=== Provided text ===
After high school I got him his own apartment next to Houston Community College — in walking distance, in hopes that he would get his first two years of college under his belt. Everything was paid for, his apartment, electricity, furniture, food, you name it. Unfortunately, this is when my son began showing signs of some mental illness and found his way into the drug culture. He wasted the entire first year doing drugs and not much else.
In several of his text messages a month before he died, Daniel would reflect back on that time and say that he made some huge mistakes in that part of his life, and that he had everything going for him and completely wasted it.
Daniel did not grow up in an impoverished home or in lack of discipline and rules or defined bedtimes. He had standard times for dinner just like all of us in the house. He did scoot out of the house a few times at night, but was rather ingenious about it. He would disarm the alarm sensor on his window by taking the battery out and climb down the second story window putting his foot on a dryer vent on the outside wall of the house and climbing out, presumably to go visit his friends or girlfriend. I only found out about it when I found the dryer vent on the ground. I didn’t like it, and I think he lost his cell phone privileges for two months or so, but it was pretty creative. If my father were alive, he might add a paragraph or two about similar things that I did as a teen.
Daniel had his own cell phone, and when he broke the rules and used it at the wrong times, it was taken away from him for a short period of time and then given back to him so he could try again.
He definitely required more monitoring and discipline than the other three boys within the household.
=== Material provided ===
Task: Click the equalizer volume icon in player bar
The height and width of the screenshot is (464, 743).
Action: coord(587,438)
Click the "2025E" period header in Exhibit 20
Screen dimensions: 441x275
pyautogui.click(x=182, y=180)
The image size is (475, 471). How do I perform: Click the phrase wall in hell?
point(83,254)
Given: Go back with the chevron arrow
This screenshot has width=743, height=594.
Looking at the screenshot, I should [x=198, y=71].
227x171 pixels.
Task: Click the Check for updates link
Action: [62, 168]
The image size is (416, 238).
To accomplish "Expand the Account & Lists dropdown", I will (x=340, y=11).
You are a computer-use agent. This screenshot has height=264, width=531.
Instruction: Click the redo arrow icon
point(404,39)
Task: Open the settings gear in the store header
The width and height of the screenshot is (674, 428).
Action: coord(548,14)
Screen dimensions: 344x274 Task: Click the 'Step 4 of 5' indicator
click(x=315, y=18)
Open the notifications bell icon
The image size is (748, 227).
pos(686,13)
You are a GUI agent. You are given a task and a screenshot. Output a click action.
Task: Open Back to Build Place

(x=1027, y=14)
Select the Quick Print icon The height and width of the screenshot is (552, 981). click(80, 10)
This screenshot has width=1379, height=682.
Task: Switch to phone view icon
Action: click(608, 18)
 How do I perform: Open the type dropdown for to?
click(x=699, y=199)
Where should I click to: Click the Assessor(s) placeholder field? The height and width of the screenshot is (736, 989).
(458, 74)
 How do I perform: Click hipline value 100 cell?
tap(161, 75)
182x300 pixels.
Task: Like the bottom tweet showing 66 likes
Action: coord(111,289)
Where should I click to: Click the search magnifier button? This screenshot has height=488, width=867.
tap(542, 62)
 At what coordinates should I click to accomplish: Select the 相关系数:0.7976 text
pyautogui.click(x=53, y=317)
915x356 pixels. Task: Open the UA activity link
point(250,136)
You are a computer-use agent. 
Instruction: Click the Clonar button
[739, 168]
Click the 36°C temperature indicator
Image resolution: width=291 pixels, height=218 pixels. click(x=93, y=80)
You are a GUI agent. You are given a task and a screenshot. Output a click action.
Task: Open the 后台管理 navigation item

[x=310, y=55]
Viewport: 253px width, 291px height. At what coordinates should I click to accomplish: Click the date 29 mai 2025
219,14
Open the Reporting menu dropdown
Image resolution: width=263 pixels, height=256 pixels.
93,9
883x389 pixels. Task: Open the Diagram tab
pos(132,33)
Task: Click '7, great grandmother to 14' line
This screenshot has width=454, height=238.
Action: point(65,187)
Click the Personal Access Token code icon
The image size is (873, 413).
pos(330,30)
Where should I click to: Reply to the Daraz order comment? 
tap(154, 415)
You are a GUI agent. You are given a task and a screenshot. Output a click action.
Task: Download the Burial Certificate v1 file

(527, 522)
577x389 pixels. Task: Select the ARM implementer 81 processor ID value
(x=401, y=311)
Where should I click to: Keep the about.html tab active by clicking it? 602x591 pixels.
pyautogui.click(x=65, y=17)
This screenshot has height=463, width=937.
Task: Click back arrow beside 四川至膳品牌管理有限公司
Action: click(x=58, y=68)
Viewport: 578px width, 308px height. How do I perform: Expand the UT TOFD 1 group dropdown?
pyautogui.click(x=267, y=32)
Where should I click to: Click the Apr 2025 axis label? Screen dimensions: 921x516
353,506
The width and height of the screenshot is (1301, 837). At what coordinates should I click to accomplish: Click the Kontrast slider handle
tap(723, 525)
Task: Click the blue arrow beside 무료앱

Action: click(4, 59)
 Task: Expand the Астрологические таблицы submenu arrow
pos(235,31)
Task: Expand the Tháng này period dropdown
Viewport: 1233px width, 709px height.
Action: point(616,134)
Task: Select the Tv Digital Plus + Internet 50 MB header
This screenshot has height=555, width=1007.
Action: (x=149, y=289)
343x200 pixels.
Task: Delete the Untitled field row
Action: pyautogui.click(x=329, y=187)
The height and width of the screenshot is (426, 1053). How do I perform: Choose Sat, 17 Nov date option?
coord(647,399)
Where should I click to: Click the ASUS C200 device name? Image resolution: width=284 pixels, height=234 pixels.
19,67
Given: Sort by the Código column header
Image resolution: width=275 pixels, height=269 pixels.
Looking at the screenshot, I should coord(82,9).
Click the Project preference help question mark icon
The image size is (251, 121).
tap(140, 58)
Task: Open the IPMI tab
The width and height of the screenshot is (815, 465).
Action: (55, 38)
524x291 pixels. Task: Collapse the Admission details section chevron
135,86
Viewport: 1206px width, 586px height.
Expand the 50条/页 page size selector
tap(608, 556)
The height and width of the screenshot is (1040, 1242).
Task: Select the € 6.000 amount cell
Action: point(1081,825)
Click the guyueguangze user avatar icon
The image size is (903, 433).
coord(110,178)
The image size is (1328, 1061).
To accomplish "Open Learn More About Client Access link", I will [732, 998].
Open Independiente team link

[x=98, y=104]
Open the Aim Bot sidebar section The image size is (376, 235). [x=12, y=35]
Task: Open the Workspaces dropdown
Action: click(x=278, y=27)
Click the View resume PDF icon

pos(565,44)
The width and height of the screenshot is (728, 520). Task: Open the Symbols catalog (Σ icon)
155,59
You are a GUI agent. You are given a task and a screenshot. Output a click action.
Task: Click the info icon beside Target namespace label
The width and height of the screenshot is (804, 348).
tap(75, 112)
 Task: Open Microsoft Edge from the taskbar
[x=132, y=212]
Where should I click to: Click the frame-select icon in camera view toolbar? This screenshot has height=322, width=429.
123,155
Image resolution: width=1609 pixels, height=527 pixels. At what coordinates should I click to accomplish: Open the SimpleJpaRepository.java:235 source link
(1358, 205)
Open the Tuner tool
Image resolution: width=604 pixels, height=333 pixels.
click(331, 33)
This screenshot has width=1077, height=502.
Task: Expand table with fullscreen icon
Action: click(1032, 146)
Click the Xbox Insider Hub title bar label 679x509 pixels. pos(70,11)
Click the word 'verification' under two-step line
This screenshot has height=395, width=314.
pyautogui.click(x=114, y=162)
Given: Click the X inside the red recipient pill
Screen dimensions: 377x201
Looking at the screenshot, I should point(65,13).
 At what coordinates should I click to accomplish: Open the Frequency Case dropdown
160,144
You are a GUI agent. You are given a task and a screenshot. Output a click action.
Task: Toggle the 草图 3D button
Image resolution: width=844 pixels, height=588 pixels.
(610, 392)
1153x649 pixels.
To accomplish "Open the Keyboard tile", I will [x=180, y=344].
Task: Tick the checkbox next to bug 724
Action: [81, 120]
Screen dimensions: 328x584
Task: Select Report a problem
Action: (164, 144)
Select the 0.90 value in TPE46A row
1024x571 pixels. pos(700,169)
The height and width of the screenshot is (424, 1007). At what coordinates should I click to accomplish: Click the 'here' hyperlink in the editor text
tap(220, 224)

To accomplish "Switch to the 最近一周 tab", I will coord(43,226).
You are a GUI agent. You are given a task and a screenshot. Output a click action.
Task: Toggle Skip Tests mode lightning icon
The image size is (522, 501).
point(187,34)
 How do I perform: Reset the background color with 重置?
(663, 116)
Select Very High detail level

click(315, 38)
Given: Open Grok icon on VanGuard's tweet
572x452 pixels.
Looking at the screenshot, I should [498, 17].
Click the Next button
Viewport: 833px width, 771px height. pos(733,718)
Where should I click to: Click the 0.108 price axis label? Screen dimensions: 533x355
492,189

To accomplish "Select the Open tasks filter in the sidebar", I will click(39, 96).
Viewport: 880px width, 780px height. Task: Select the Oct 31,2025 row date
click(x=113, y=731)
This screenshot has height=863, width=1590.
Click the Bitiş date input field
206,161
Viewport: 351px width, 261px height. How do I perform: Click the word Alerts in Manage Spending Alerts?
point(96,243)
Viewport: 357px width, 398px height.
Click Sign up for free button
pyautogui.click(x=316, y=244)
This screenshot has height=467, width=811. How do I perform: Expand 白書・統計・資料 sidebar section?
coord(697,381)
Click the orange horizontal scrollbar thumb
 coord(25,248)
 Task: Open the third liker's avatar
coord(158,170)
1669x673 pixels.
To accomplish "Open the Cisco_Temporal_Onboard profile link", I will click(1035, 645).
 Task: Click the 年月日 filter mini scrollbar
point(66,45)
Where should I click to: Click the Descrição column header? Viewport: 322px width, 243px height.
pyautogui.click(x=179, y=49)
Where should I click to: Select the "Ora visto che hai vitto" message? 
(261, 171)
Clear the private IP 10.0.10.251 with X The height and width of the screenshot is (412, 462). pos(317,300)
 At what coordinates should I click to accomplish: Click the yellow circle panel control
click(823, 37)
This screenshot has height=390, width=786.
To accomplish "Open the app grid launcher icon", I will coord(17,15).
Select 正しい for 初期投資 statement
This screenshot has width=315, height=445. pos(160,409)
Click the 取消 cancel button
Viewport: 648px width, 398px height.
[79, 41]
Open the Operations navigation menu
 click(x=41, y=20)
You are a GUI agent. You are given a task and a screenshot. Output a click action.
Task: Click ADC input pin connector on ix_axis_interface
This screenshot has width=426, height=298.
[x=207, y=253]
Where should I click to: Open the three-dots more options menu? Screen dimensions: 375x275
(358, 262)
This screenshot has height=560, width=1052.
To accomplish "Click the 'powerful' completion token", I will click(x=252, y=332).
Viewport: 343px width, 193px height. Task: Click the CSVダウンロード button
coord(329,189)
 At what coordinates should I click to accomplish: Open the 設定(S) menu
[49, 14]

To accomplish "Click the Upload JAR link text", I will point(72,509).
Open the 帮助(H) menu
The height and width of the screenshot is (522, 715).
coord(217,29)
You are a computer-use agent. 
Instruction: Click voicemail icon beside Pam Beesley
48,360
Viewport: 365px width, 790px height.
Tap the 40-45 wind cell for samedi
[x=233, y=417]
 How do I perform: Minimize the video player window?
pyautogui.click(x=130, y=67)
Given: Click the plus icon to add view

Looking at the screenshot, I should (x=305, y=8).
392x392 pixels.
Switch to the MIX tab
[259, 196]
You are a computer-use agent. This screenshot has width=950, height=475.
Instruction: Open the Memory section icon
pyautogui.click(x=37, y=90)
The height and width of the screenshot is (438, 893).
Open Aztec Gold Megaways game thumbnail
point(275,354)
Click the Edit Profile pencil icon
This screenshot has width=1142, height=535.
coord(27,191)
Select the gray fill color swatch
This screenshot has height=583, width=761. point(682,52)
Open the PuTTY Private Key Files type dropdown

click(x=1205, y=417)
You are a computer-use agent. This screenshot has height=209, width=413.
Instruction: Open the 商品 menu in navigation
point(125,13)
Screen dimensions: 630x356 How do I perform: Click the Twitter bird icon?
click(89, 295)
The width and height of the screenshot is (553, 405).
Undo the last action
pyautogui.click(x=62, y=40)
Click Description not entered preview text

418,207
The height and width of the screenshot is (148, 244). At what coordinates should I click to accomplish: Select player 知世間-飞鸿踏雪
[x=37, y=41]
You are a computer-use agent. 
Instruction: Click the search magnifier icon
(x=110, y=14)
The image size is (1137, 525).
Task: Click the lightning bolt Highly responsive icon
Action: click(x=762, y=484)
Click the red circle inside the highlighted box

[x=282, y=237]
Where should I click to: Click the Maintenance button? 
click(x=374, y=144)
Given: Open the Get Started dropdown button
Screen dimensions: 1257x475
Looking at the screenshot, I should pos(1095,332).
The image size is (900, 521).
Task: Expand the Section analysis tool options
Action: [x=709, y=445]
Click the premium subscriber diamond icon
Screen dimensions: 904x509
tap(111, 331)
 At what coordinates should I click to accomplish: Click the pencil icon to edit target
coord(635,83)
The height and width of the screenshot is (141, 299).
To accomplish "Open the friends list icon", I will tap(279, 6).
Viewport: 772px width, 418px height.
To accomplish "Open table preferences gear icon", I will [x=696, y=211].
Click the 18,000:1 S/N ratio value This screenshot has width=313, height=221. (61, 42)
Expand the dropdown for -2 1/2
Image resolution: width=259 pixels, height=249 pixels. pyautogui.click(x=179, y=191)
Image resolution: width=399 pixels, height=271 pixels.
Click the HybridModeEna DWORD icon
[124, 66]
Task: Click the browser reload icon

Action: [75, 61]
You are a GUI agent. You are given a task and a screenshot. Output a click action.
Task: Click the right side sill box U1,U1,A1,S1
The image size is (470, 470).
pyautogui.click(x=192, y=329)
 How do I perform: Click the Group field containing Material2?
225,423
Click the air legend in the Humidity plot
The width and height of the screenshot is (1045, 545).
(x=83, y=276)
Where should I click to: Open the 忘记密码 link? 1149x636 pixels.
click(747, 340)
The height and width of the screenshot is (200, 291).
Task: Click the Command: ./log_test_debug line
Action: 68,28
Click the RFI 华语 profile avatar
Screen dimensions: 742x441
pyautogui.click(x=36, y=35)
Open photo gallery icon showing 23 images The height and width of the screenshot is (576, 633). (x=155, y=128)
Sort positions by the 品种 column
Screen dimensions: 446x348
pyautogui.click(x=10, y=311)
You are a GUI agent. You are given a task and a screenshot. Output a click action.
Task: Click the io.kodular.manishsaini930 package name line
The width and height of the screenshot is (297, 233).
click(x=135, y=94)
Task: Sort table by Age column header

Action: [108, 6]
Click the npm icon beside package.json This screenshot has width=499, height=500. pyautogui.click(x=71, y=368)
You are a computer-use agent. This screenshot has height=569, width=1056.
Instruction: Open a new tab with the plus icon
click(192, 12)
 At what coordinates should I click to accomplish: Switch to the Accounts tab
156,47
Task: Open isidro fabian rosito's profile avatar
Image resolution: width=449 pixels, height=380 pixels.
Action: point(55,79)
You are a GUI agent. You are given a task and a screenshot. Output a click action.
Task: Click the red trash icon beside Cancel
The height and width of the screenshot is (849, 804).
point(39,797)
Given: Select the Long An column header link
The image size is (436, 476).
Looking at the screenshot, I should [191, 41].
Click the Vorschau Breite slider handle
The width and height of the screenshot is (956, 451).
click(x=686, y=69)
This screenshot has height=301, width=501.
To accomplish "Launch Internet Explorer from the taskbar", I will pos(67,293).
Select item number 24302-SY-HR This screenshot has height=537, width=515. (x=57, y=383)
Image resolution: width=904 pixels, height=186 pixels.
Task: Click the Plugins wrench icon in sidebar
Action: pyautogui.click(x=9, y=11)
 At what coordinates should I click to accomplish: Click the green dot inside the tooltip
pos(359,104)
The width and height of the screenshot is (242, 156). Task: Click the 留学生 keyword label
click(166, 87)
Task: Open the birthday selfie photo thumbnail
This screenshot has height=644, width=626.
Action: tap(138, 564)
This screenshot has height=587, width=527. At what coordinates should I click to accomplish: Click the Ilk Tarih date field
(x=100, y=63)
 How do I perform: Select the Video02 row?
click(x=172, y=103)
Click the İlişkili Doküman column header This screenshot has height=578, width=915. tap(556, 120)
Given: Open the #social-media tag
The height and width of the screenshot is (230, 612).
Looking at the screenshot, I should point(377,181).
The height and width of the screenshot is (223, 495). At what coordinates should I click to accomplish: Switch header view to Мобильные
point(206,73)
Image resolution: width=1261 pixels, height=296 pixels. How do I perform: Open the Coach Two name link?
===
# What is required
Write the next part of the account about the writer's son Daniel, picking up after its last sentence. These entries come from a separate source and have no connection to the text.

# Task output
Daniel was not a product of an unstructured life or one without discipline and or consequences or one of poverty. Daniel simply developed, over time, multiple mental illnesses that he did not decide to have. They just occurred.
I make all of these remarks in an attempt to remove the stigma of how most of us think about mentally ill individuals as we walk by them.
Mentally ill people don’t act like us, they don’t talk like us and they don’t think like us, and because of this we are fearful of them and walk at a quick pace to ensure there’s a distance between us and them. Then, as we walk away, we stigmatize them and suggest that all of this is their own damn fault.
Daniel had a bright life ahead of him, and where some people develop heart conditions and other others develop cancer and others have a birth deformity, Daniel developed multiple mental illnesses of no fault of his own.
Why do I share all of this information with you? It’s to begin the process of helping people to develop a sympathetic position towards the mentally ill.
Sympathy will drive change into how our society can help these poor souls who did not choose the tormented life that they live.
Consider the potential cost of providing care for the mentally ill, and in some cases involuntarily, against the cost of the injuries they can cause to innocent people, the cost in our court systems, the cost in our jail systems and, most importantly, the cost to society who no longer feel safe anymore, anywhere.
If you truly want to be part of the change, do what I have done along with every other member of our family and friends. Write your senators and your representative and continue to badger them to make a change.
We are the solution.
Mort Kahn is the father of Daniel Kahn, who was shot and killed by the police on July 31 in Springfield, Oregon.